(Action item): In the listing below, transcribe the line that contains "Given: Click the x icon beside Deletes" and all lines following it, ending with the last line. Add nothing.

===

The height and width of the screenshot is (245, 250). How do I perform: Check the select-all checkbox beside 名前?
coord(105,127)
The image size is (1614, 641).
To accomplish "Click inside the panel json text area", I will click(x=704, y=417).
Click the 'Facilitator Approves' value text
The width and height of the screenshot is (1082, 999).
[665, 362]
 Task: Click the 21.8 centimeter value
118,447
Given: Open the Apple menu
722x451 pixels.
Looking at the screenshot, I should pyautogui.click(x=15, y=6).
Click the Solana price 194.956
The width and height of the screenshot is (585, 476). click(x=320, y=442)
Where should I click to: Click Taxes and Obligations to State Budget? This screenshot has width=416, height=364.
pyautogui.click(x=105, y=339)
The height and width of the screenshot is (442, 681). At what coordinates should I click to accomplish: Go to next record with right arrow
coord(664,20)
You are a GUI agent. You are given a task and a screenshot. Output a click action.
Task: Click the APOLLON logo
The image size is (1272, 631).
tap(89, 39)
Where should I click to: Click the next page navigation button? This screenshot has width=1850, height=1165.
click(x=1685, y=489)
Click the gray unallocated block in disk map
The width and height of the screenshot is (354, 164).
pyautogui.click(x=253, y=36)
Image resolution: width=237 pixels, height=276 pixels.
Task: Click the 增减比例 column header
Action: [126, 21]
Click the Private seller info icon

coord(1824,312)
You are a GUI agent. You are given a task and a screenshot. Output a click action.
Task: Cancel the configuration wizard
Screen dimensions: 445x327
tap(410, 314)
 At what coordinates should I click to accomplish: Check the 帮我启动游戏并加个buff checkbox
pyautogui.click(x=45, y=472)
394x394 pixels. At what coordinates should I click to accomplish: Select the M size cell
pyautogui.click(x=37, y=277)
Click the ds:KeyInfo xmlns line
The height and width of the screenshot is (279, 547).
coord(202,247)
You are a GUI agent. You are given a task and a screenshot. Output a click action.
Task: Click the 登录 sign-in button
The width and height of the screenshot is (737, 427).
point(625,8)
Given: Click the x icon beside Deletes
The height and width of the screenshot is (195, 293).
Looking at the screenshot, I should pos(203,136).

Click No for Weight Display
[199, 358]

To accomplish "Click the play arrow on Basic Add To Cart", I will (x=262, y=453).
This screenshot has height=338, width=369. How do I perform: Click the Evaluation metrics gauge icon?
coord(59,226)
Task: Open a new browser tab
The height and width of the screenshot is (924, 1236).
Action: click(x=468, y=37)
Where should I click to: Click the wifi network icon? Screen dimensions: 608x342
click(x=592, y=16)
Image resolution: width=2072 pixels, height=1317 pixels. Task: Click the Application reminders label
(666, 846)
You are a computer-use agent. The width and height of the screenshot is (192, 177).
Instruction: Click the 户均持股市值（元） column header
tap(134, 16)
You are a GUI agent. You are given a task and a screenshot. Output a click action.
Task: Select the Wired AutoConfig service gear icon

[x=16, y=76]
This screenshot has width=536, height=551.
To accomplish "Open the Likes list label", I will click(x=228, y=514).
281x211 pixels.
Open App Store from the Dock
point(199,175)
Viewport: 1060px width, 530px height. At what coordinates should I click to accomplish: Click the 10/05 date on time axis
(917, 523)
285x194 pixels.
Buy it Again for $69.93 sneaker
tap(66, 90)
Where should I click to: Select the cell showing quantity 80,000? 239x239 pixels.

===

(Solved exercise):
Given: Click the x icon beside Deletes
The height and width of the screenshot is (195, 293).
Looking at the screenshot, I should pos(203,136).

Click No for Weight Display
[199, 358]

To accomplish "Click the play arrow on Basic Add To Cart", I will (x=262, y=453).
This screenshot has height=338, width=369. How do I perform: Click the Evaluation metrics gauge icon?
coord(59,226)
Task: Open a new browser tab
The height and width of the screenshot is (924, 1236).
Action: click(x=468, y=37)
Where should I click to: Click the wifi network icon? Screen dimensions: 608x342
click(x=592, y=16)
Image resolution: width=2072 pixels, height=1317 pixels. Task: Click the Application reminders label
(666, 846)
You are a computer-use agent. The width and height of the screenshot is (192, 177).
Instruction: Click the 户均持股市值（元） column header
tap(134, 16)
You are a GUI agent. You are given a task and a screenshot. Output a click action.
Task: Select the Wired AutoConfig service gear icon

[x=16, y=76]
This screenshot has width=536, height=551.
To accomplish "Open the Likes list label", I will click(x=228, y=514).
281x211 pixels.
Open App Store from the Dock
point(199,175)
Viewport: 1060px width, 530px height. At what coordinates should I click to accomplish: Click the 10/05 date on time axis
(917, 523)
285x194 pixels.
Buy it Again for $69.93 sneaker
tap(66, 90)
Where should I click to: Select the cell showing quantity 80,000? 239x239 pixels.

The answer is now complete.